[We very slowly learned something of the many extraordinary features of this amazing war. Nothing is too astonishing or stupendous to happen in connection with the fight to crush the militarism of Prussia. Through this story by Private J. Boyers, of the Durham Light Infantry—the old 68th Foot, long known by reason of its devotion on many a bloody field like Salamanca and Inkerman as the “Faithful Durhams”—we get to know something of the British and French fighting side by side in the forts at Lille, one of the strongest of the famous fortresses of France. Lille is a great manufacturing town, the Manchester of France, and early in October 1914, and later, it was the scene of much desperate fighting between the Allied Armies and the Germans.]
I went from England with the first party in the Expeditionary Force, and after landing on the other side of the Channel, we had a march of fifty miles to Mons, where I had my first battle.
I was in the great retirement—but I suppose you have heard enough about that and Mons already, so I will leave it. After that beginning, I took part in the Battle of the Marne and the Battle of the Aisne, and later on I was shot in the thigh and bowled out.
I am only a young soldier—I am a native of Sunderland, and was born in 1891—and I have only been in the army a few months—in the old 68th, the “Faithful Durhams,” so I think I have seen a fair lot of the big war and have got to know what it means.
The Durhams have done splendidly and suffered terribly, and many a chum of mine is sleeping with thousands more British soldiers on the battlefields of France and Belgium. A great many have been wounded, and of course there are a number of missing, mostly men, I dare say, who are prisoners of war.
I had been at sea before joining the army, and thought I knew something about roughing it; but even the North Sea in bad weather was nothing compared with the hardships of the retirement from Mons, and the living and sleeping in the trenches when the ground was sodden and deep in water.
Sometimes we were very short of food, and once for several days on end we were almost starving, because the supplies could not get up to us, and we had been forced to throw away a lot of our packs and things.
A good many of us had to carry a seven-pound tin of bully beef in addition to our heavy packs and a great many rounds of ammunition. In the fearfully hot weather we could not carry all this weight, and the tins of beef had to go. We should have been thankful for them later on, when we ran short and some of the beef we had with us had gone bad through the tins getting punctured, which happened in all sorts of strange ways, including bullet-holes and bayonet pricks. But these were things that couldn’t be helped, and in spite of them all we kept very cheerful, and often enough, both on the march and in the trenches and French forts, when we got to them, we sang and joked and whistled as if there was no such thing going on as war.
Our officers shared everything with us, and suffered just as we did, though often worse, so that whenever we got a bit downhearted, their example cheered us up and put us right.
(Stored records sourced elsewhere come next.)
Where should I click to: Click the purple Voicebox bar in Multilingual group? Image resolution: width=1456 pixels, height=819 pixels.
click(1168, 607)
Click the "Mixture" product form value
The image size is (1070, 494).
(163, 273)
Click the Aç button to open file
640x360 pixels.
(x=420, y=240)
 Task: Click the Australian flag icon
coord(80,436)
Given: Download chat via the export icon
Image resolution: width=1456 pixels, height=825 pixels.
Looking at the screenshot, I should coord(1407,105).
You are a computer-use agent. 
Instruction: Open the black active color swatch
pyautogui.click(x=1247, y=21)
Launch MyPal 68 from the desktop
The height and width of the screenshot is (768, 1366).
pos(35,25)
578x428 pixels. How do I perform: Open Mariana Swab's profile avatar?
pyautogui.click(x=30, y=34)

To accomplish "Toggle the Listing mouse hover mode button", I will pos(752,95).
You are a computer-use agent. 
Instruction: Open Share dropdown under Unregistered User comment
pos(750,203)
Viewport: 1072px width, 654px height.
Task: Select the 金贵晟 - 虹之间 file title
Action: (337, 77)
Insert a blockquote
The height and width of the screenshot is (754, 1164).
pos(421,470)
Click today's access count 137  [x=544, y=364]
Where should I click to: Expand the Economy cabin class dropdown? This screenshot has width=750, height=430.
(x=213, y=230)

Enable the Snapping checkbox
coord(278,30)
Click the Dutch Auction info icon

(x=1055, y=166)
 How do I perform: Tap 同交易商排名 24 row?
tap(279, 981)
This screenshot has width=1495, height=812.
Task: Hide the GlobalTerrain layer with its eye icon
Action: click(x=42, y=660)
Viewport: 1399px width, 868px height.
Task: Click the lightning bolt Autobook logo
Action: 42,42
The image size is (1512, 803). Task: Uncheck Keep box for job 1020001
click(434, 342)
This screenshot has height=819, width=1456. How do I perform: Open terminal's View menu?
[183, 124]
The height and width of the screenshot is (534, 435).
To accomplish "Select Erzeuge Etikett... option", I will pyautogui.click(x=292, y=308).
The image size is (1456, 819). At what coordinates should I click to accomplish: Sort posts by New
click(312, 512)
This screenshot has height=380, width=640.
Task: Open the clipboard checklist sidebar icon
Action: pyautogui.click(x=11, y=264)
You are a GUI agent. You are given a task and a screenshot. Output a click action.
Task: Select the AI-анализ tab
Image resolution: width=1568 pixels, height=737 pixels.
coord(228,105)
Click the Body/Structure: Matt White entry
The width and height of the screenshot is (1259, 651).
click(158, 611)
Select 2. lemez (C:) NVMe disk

I don’t think there’s a man who’s fought in this great war who won’t say the same thing about his officers.
We had so much fierce fighting when the work really began, and saw so many strange and dreadful things, that it is not easy to say what stands out most clearly in our minds in such a business, but one of the things I do remember, and shall never forget, is the week or so we spent in one of the big French forts at Lille, fighting side by side with French soldiers. I will tell you about that later, but we did a lot before we got to Lille.